Place 2 slices of bread on a work surface. Evenly divide egg salad among bread slices. Add lettuce greens, bacon and avocado slices, if desired. Top with remaining 2 slices of bread and serve.
Quinoa with Grilled Asparagus, red peppers and brussel sprouts.
So I’ve been hearing from some friends that I have been slacking on this site. I’m sorry, I’m running out of excuses besides I have little free time AND I literally watched all of Game of Thrones from beginning to present within a span of a couple days. I couldn’t stop, its so suspensful and intriguing. Here is what I made for dinner today. This is a great simple, summer meal, perfect for dinner and then lunch the next day. You will feel satisfied, but not bloated! And since everyone is a on a quinoa craze, I figured I make a new quinoa post. If my avacado was ripe, I would have added avacado too. Enjoy!

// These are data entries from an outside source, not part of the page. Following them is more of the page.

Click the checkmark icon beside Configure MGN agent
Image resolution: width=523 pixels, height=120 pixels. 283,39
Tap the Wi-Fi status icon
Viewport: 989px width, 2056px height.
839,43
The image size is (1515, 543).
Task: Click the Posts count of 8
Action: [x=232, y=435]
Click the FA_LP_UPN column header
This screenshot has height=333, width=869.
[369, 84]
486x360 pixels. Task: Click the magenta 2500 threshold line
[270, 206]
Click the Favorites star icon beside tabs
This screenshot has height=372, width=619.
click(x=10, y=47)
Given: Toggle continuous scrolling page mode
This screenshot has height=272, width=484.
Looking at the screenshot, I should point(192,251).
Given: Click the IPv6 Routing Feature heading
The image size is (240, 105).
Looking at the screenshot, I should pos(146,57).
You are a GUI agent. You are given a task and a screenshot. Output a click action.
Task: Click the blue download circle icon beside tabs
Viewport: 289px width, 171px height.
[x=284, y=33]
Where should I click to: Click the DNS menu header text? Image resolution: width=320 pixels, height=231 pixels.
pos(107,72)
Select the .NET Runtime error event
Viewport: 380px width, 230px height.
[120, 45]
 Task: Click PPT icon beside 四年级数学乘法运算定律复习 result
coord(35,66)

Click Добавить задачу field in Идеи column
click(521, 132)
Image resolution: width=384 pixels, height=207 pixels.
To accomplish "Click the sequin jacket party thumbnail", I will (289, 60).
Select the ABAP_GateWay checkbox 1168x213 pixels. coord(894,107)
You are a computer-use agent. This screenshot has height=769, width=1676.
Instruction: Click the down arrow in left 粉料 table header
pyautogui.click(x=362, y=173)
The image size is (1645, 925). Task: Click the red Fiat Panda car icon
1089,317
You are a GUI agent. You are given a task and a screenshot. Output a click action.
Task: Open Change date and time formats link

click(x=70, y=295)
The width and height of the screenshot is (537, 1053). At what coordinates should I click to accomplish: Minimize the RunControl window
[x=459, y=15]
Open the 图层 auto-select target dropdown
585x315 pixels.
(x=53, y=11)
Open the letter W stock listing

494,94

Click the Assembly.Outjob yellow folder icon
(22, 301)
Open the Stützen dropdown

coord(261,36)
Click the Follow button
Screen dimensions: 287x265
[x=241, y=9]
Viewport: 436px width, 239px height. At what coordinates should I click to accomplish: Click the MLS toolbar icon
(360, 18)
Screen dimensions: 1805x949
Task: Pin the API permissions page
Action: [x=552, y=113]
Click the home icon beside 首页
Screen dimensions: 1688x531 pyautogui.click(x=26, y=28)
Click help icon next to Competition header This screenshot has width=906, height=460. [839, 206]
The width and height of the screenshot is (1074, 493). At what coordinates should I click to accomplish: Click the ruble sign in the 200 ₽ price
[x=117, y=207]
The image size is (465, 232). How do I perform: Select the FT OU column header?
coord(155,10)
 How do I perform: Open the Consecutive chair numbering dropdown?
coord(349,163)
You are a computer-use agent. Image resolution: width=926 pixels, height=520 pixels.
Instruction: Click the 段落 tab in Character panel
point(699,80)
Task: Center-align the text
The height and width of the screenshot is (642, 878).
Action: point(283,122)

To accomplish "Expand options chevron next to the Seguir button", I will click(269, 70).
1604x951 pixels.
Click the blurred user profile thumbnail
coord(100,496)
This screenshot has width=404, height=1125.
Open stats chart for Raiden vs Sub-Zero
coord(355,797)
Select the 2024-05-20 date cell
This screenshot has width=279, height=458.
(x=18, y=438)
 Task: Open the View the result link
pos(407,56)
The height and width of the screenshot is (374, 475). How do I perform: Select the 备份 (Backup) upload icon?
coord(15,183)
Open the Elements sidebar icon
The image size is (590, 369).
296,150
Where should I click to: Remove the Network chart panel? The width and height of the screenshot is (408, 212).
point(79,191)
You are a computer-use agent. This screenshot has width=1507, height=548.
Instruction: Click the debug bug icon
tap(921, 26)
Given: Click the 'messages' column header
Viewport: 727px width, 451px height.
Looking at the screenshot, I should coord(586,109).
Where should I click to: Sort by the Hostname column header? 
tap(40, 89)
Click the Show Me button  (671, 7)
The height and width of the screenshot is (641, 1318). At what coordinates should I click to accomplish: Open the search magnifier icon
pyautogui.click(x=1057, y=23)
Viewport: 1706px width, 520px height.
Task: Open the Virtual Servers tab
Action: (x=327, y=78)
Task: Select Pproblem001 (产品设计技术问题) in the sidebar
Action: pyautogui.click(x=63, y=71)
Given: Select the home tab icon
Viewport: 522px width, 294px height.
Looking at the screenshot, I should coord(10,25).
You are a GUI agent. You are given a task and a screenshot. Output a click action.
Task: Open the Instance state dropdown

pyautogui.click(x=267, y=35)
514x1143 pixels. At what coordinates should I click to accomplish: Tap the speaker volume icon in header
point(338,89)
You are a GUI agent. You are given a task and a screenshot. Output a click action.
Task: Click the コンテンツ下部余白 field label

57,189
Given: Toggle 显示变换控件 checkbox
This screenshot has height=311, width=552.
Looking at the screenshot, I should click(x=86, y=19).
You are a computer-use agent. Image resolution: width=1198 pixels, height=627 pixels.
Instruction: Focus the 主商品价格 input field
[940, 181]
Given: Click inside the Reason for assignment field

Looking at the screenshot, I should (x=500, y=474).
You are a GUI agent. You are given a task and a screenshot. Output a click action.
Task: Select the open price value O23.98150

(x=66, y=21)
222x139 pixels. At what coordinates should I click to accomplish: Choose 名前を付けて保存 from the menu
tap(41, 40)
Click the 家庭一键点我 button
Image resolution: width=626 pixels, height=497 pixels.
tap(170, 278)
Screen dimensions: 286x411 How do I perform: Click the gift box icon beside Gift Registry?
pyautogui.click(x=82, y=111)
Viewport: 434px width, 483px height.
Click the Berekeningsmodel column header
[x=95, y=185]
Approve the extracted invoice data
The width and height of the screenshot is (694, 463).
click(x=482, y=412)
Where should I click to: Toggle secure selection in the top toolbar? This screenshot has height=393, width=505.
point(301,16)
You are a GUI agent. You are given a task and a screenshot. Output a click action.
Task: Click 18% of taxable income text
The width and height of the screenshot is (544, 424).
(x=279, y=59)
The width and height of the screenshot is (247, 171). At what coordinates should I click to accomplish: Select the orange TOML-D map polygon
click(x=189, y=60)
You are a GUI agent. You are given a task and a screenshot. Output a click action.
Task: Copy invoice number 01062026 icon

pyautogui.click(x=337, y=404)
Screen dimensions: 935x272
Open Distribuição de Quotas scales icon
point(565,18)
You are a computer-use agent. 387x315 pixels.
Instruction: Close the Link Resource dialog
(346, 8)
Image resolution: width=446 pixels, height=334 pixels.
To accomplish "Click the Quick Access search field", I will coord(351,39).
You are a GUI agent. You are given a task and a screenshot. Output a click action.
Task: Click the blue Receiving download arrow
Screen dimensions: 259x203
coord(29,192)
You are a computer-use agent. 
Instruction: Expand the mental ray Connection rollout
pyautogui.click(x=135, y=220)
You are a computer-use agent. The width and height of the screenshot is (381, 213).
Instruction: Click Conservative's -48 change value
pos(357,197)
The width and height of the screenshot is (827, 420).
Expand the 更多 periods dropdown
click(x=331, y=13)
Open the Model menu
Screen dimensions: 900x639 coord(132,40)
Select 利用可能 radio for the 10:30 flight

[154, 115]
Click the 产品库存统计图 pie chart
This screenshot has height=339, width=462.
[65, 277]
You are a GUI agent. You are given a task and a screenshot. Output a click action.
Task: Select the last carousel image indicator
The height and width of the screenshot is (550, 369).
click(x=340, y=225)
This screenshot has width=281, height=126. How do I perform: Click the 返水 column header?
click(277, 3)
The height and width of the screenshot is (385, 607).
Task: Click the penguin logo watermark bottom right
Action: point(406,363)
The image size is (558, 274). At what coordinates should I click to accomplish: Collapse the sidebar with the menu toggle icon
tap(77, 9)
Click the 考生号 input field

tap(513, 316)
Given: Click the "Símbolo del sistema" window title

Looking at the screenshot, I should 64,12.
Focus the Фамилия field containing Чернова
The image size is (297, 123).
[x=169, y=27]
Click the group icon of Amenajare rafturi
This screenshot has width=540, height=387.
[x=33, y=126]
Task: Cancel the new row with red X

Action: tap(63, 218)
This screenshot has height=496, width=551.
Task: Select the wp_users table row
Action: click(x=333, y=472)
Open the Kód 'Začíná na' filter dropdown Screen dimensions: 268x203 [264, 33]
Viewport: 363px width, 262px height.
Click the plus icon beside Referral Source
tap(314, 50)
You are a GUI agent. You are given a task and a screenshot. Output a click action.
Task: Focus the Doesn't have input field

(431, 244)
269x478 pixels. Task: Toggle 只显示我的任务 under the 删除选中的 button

I grilled my vegetables because I love grilling and I like charred and smokey flavor, but you could easily roast your chicken and vegetables as well.
- 1 cup quinoa
- 2 cups low sodium chicken broth
- 2 chicken breast
- 1 bunch of asparagus, thick ends cut off
- 1 red bell pepper, cut into chunks for grilling
- handful of brussel sprouts cut in half
- olive oil
- salt and pepper
- garlic powder
- 1 tablespoon of dijon mustard
- 1 tablespoon of fresh lemon juice
- 1 tablespoon of parsley, roughly chopped
- shaved parmesan cheese or feta (optional)
Combine quinoa and chicken broth in a small pot and bring to a boil. Once boiling, turn down to a simmer, cover the pot and continue cooking for 10-15 mins. Fluff quinoa with fork.
On a baking sheet, toss all the vegetables in olive oil and salt and pepper. I placed the brussel sprouts in a grill basket. Do the same for the chicken breasts. Grill all the vegetables few minutes on each side, or until charred marks formed. Grill chicken breasts 4 mins each side.
Make a vinaigrette of 3-4 tablespoons of olive oil, 2 tablespoon of lemon juice, 1 tablespoon of dijon mustard, salt and pepper and 2 teaspoons of garlic powder. Whisk all ingredients until well incorporated.
Cut asparagus on a bias into 1 inch pieces. Dice the bell peppers and chicken breasts. Combine vegetables, chicken and parsley with the quinoa and dress with the vinaigrette. Add parmesan or feta cheese if desired.